-- BEGIN --

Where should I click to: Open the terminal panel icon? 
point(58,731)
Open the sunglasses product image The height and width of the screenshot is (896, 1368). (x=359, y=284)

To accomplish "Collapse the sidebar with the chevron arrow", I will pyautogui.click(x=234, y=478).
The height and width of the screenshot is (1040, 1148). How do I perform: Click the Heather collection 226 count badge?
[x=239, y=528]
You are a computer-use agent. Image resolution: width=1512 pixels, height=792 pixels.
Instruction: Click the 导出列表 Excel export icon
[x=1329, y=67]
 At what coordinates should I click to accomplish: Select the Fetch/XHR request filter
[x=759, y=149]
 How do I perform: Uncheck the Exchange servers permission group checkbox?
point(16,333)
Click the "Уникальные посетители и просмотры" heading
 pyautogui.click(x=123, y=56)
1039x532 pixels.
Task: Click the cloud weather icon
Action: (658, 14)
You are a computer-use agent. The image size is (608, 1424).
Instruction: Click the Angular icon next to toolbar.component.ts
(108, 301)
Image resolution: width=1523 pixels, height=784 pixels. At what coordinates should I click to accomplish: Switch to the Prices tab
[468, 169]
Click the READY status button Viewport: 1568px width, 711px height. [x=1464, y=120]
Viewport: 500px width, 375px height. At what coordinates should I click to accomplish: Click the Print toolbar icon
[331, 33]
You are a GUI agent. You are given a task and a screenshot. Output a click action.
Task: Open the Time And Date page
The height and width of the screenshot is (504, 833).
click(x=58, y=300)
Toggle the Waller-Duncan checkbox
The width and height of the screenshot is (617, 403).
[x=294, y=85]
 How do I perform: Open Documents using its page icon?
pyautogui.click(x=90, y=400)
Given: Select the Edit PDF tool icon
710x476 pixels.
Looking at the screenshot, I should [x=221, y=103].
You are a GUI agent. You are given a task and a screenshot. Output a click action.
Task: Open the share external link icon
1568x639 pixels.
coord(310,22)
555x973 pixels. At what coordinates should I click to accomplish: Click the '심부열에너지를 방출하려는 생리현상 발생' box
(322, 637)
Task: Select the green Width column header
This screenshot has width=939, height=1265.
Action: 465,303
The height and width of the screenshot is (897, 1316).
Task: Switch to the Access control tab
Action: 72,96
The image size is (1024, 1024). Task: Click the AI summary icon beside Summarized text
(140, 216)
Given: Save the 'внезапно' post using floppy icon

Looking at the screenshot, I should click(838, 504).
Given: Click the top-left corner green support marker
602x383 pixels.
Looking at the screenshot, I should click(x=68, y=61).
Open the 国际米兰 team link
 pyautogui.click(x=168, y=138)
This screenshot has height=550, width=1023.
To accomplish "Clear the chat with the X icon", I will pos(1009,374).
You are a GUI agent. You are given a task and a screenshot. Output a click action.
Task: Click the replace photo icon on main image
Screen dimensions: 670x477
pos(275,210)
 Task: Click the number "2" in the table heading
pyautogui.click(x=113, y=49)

-- END --

▸ **Task brief**: Rescale the part that opens with the line containing "You are a computer-use agent. The" and closes with the line containing "Click the READY", both included, and give only those lines. Copy every line, requests included. Multiply each click coordinate in the answers by 1.75 and round to whole numbers, with halves rounded up. Leave all numbers in the requests unchanged.

▸ **Answer to this problem**:
You are a computer-use agent. The image size is (608, 1424).
Instruction: Click the Angular icon next to toolbar.component.ts
(189, 527)
Image resolution: width=1523 pixels, height=784 pixels. At what coordinates should I click to accomplish: Switch to the Prices tab
[819, 296]
Click the READY status button Viewport: 1568px width, 711px height. [x=2562, y=210]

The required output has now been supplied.